● EXERCISE: Counting only lines that contain the string "agent", how many are there in the data? Say the number alone.
==== DATA EXTRACTS
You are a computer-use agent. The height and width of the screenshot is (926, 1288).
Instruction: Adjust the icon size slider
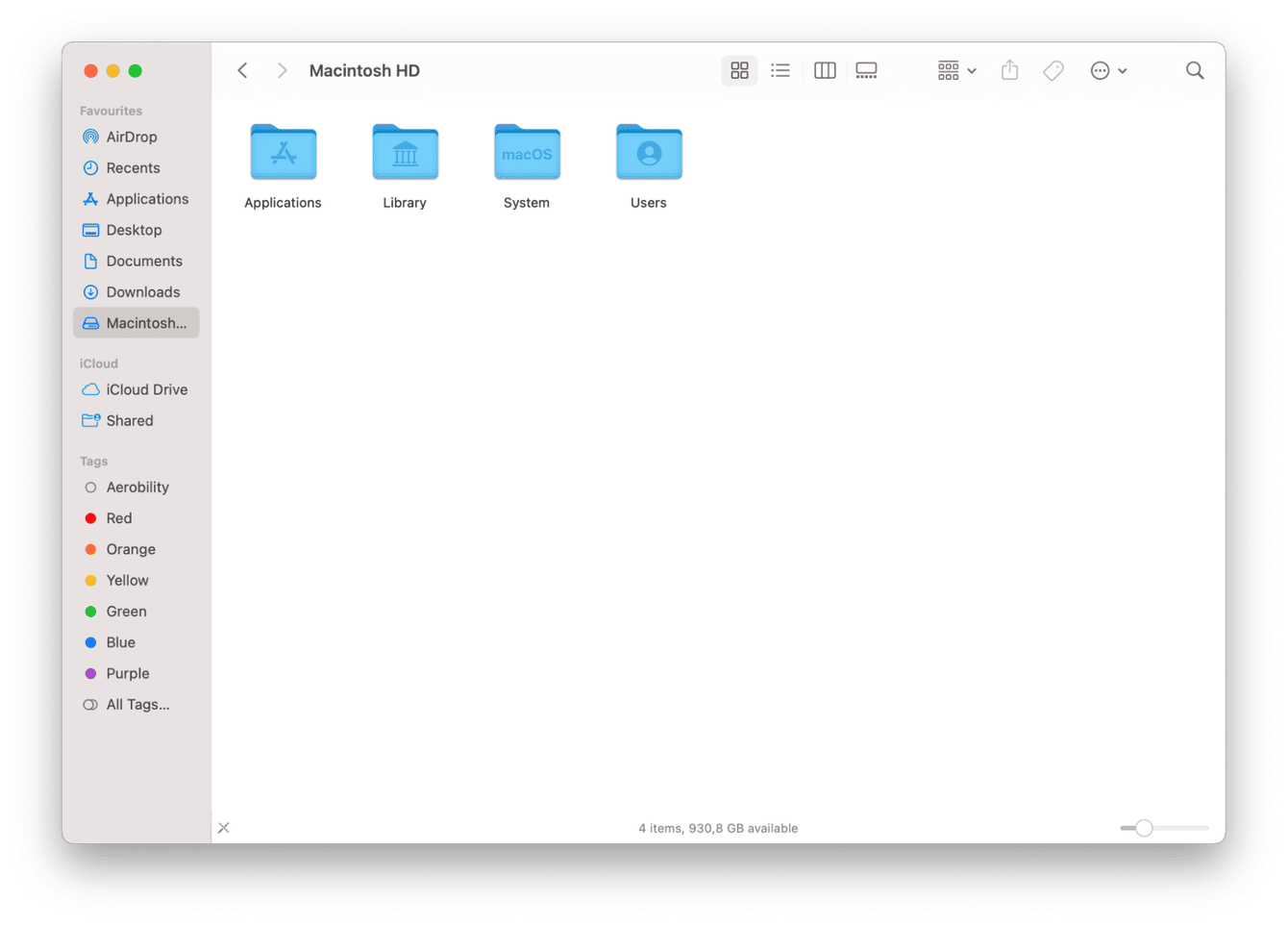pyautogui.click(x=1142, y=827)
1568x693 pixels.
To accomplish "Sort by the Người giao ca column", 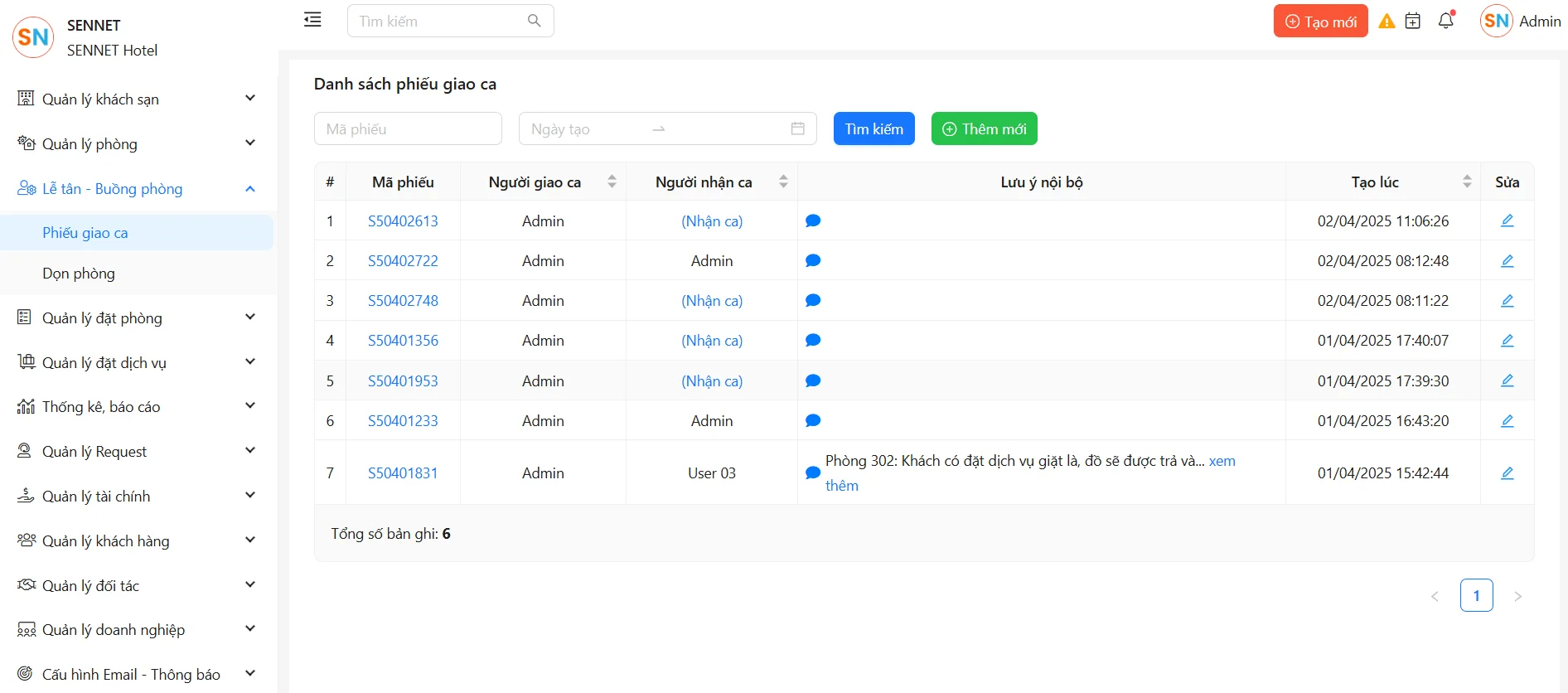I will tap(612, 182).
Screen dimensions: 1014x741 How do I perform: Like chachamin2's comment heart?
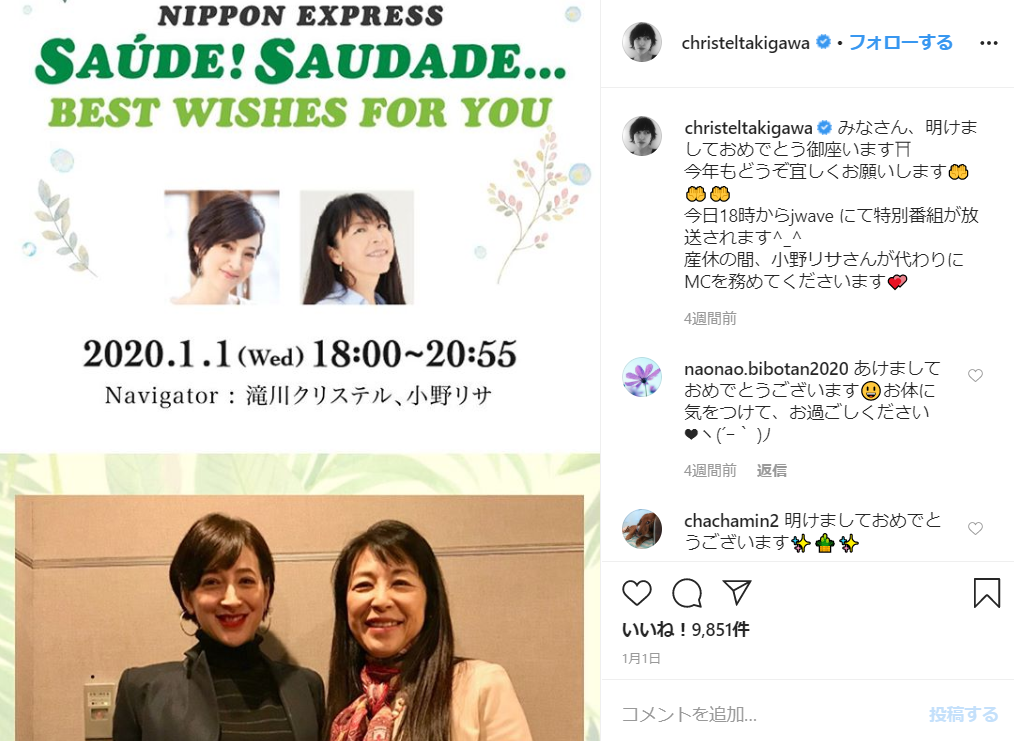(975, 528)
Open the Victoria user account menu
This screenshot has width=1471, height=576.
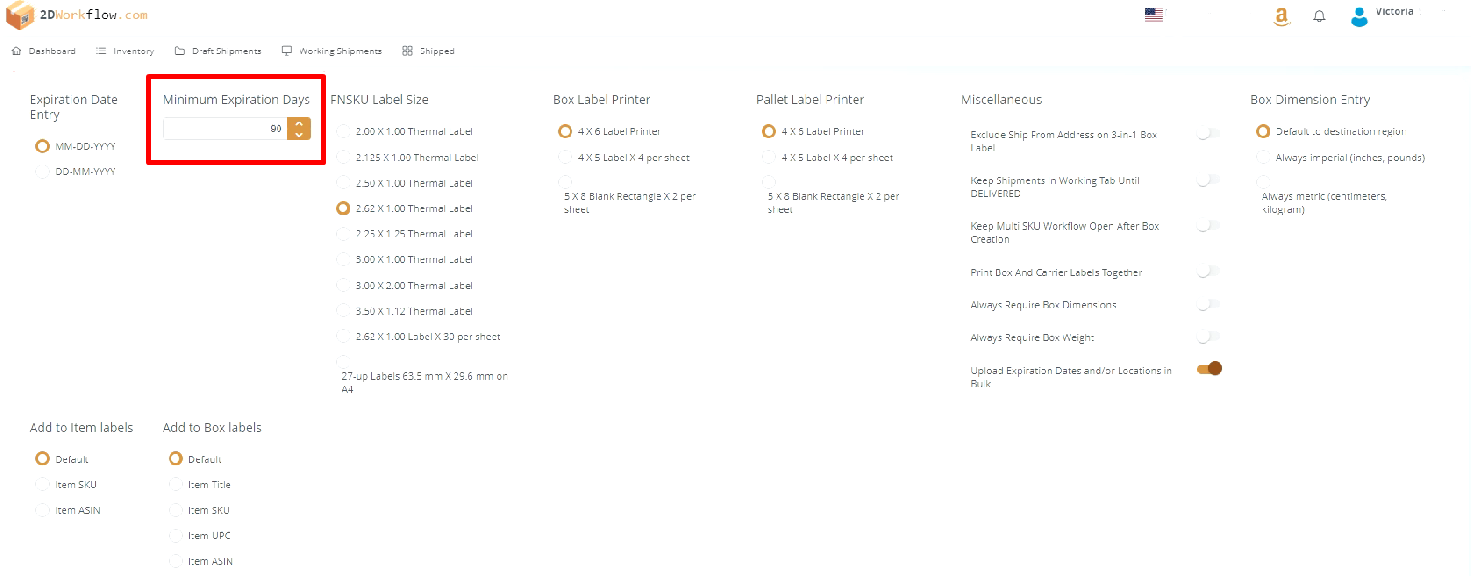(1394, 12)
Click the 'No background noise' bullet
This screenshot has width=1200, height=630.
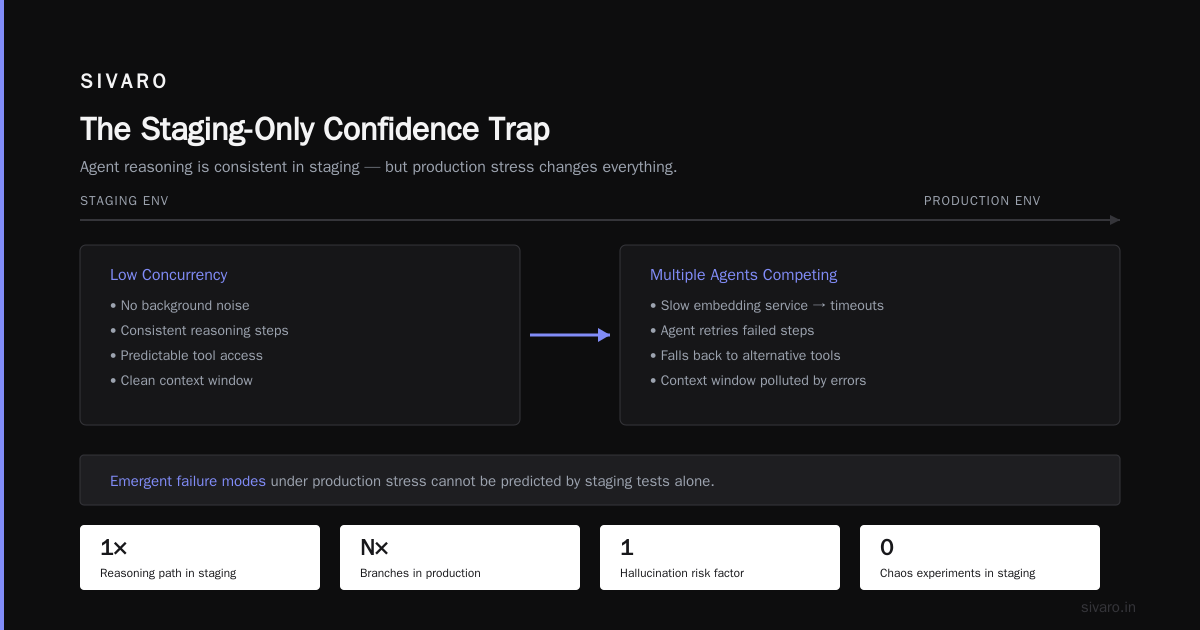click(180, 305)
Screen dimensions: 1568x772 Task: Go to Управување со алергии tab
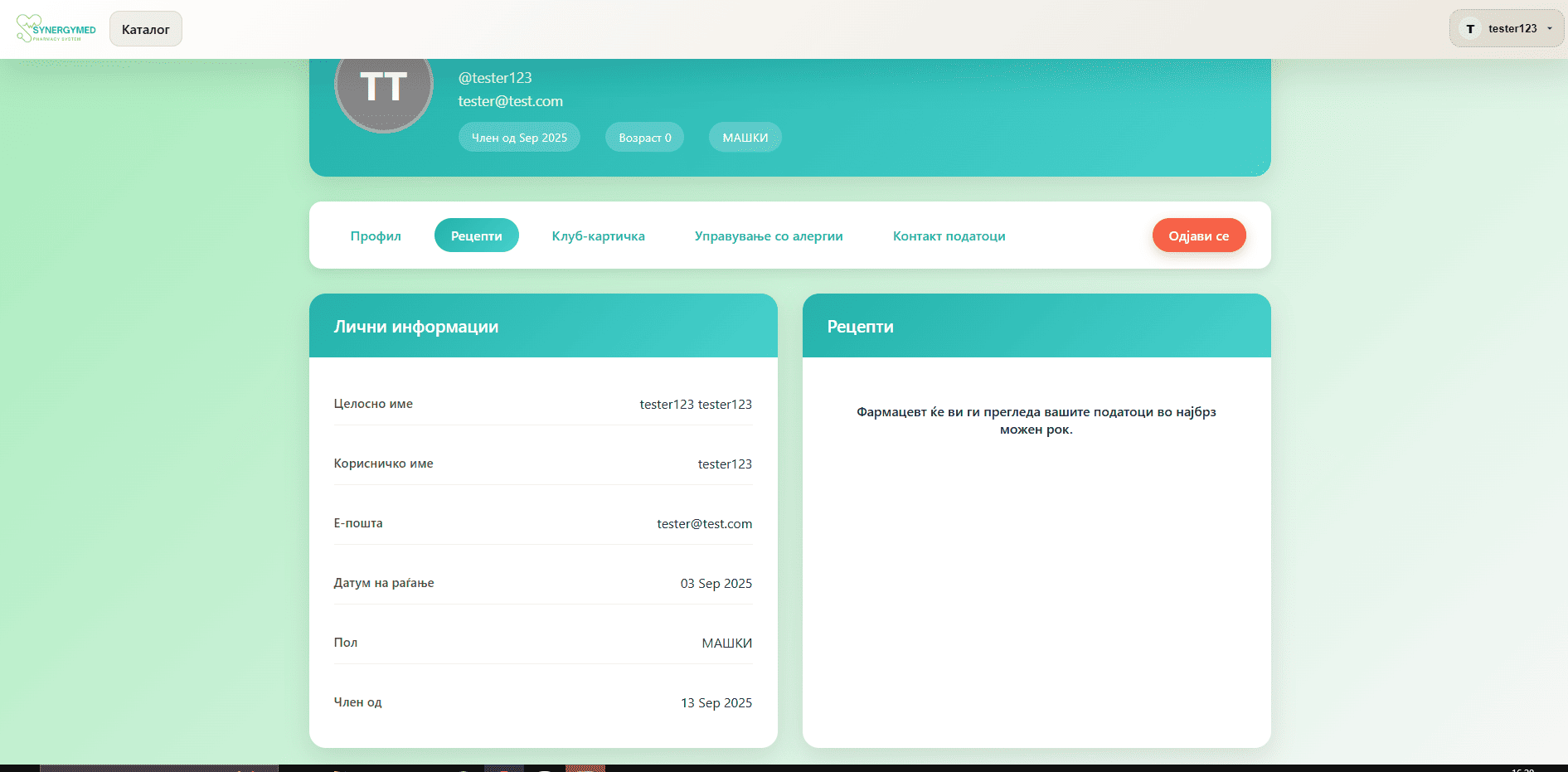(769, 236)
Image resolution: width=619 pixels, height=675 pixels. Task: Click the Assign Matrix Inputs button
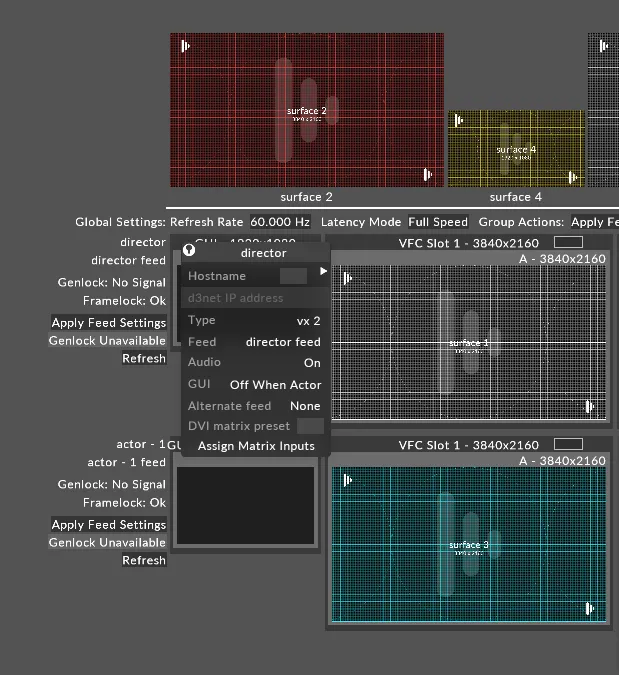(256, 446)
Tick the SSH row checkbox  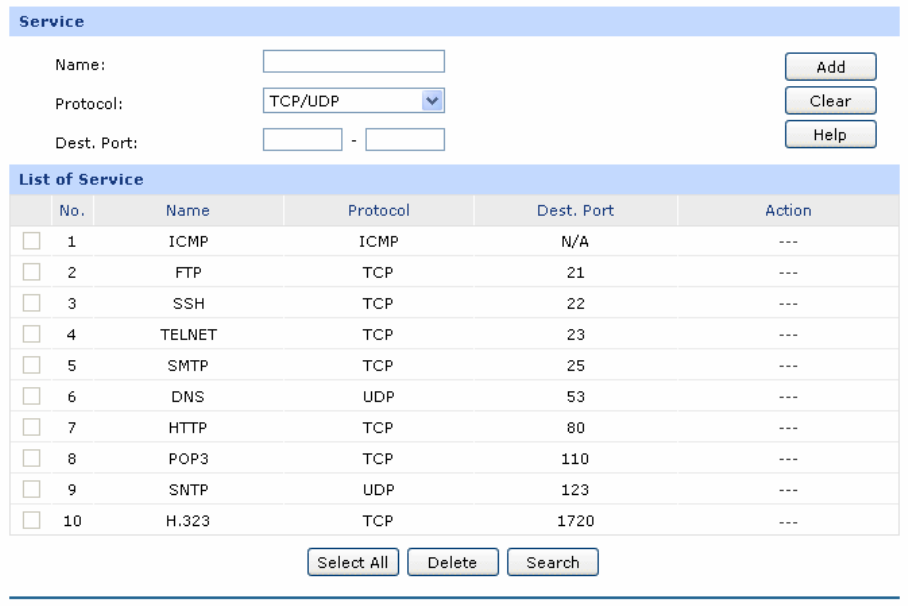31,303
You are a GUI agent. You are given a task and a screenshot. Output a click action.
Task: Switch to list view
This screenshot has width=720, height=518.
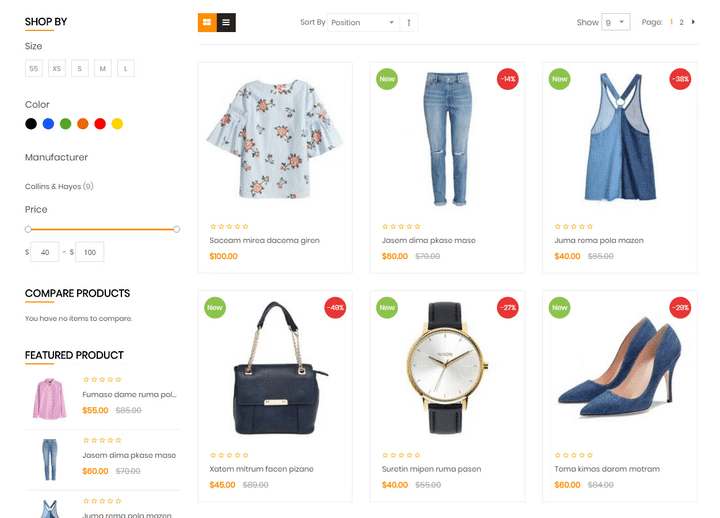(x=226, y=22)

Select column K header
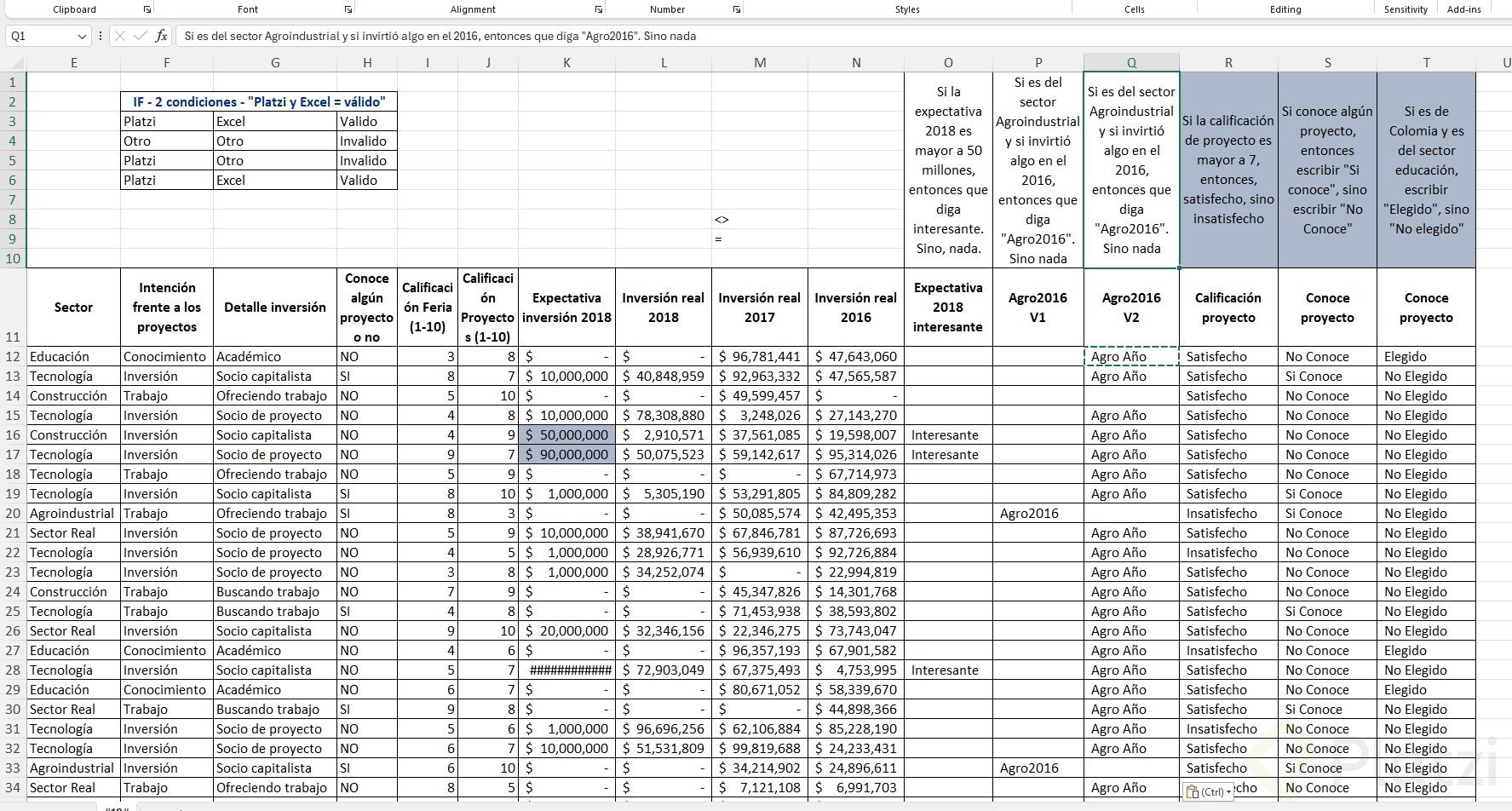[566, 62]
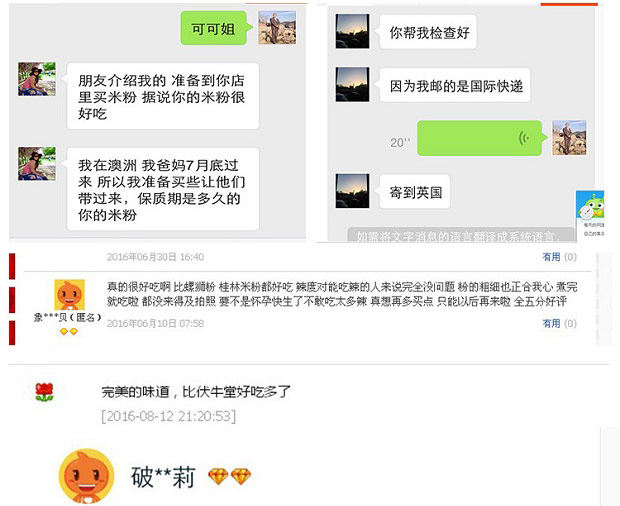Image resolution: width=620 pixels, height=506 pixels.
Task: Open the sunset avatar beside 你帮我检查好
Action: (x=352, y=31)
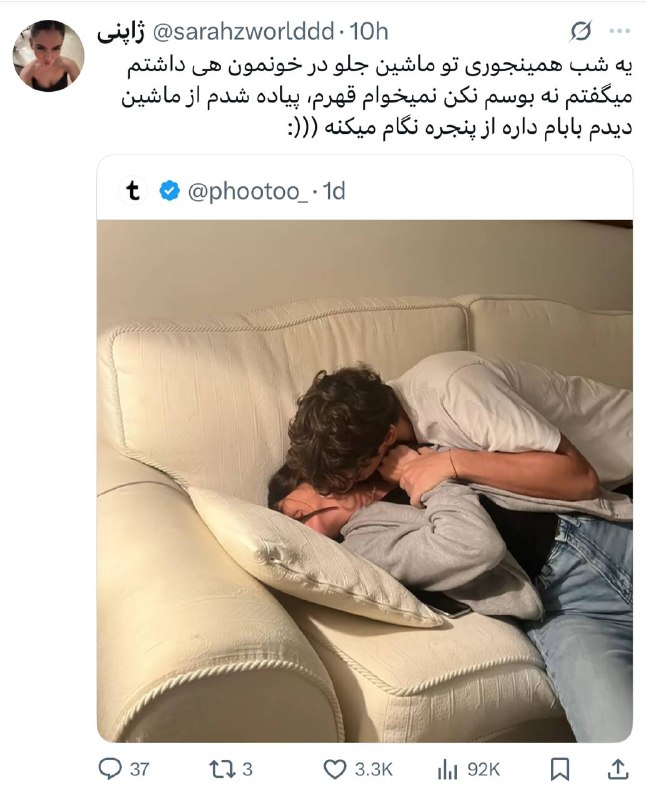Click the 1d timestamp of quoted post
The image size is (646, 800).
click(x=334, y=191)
========
● SOLUTION FOR THIS TASK: 2